Antibiotic resistance genes (ARGs) are emerging contaminants that are widely distributed in agricultural soils and pose potential threats to human health through the soil-plant system. While straw incorporation and nitrogen fertilization are common practices used to increase soil fertility, their impacts on ARGs remain unclear. This study revealed that wheat straw incorporation increased both the abundance and dissemination potential of ARGs compared with those of maize straw. Moreover, nitrogen amendment at 200 and 400 kya increased the ARG dissemination potential in wheat straw-returning soils. Research findings appeared in Soil Ecology Letters on October 6, 2025.

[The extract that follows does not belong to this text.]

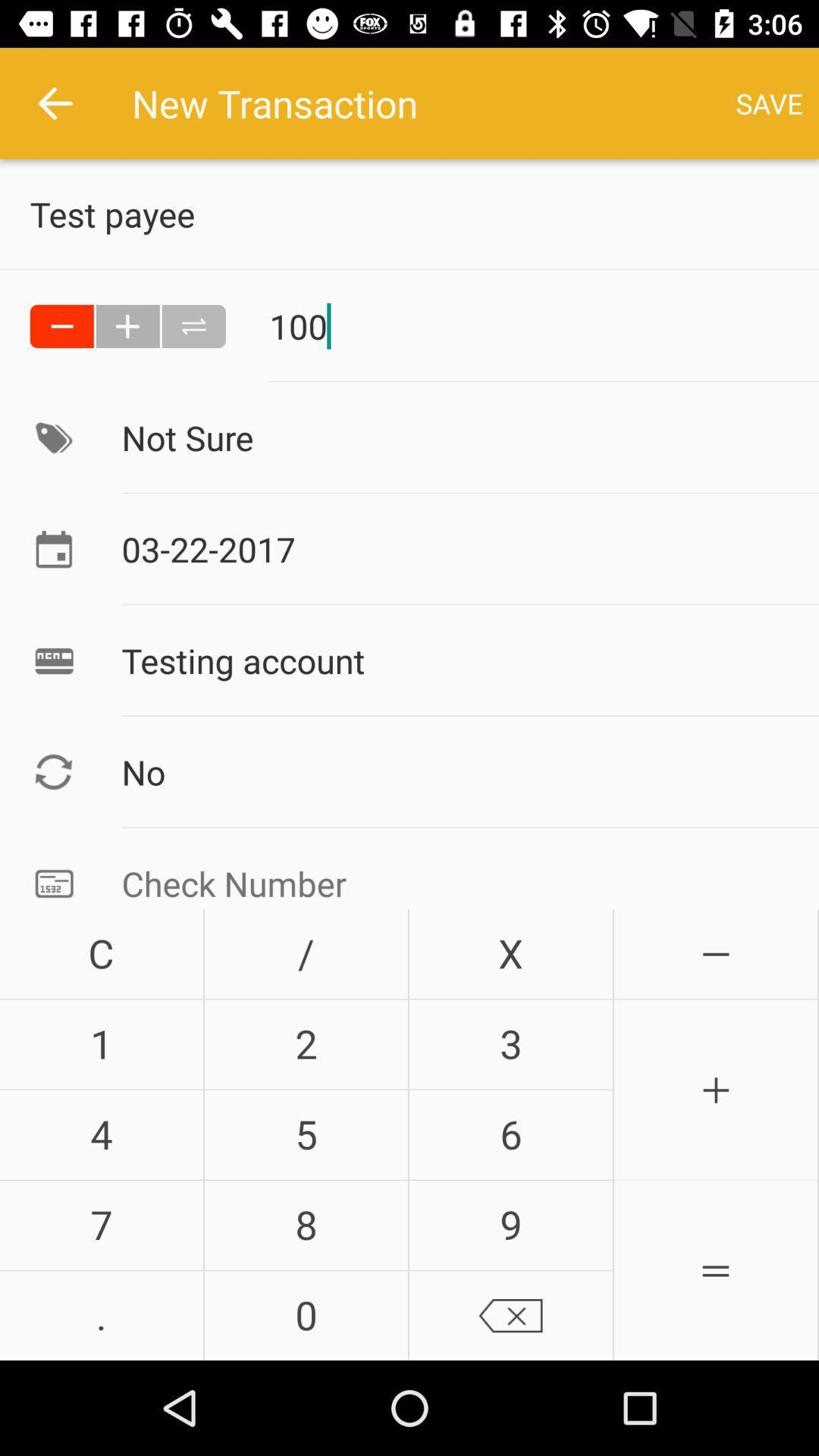 This screenshot has height=1456, width=819. Describe the element at coordinates (424, 213) in the screenshot. I see `the text below new transaction` at that location.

Previous studies have shown that straw return can increase microbial biodiversity. However, few studies have been conducted under field conditions to investigate the effects of ARGs associated with straw return practices or to compare the effects of different types of straw on ARG abundance and diversity. Researchers from Hebei Normal University and East China Normal University conducted field experiments at the Luancheng Argo Ecosystem Experimental Station, Hebei Province, China. A long-term N fertilization field experiment (> 20 yr) was conducted under different N application levels: N0 (no N fertilizer), N200 (200 kya: kg N ha-1 yr-1), N400 (400 kya) and N600 (600 kya), with wheat straw incorporated during the summer and maize straw incorporated during the winter season.
Metagenomic analyses revealed that, compared with maize straw return, the incorporation of wheat straw in soils significantly increased ARG abundance (0.54 vs. 0.44 copies per cell) and mobile gene element (MGE; 26.1 vs. 21.6 copies per cell) content in agricultural soils. Moreover, genetic evidence of the coexistence of ARGs and MGEs (distance < 5000 bp) demonstrated that the dissemination potential of ARGs was significantly greater in wheat than in maize straw-returning soils. Glycopeptide, fluoroquinolone and diaminopyrimidine resistance genes were the dominant ARGs and were assigned to Pseudomonadota, Actinobacteria and Firmicutes, which were also the predominant bacteria harboring ARG-MGE.
Compared with the absence of nitrogen amendment or at 600 kya, nitrogen amendment at 200 and 400 kya increased the ARG dissemination potential in wheat straw-returning soils. The different correlation patterns between the dominant ARGs and the carbon and nitrogen metabolism genes implied that bacteria involved in degrading organic substrates and nitrogen metabolism may have antibiotic resistance ability.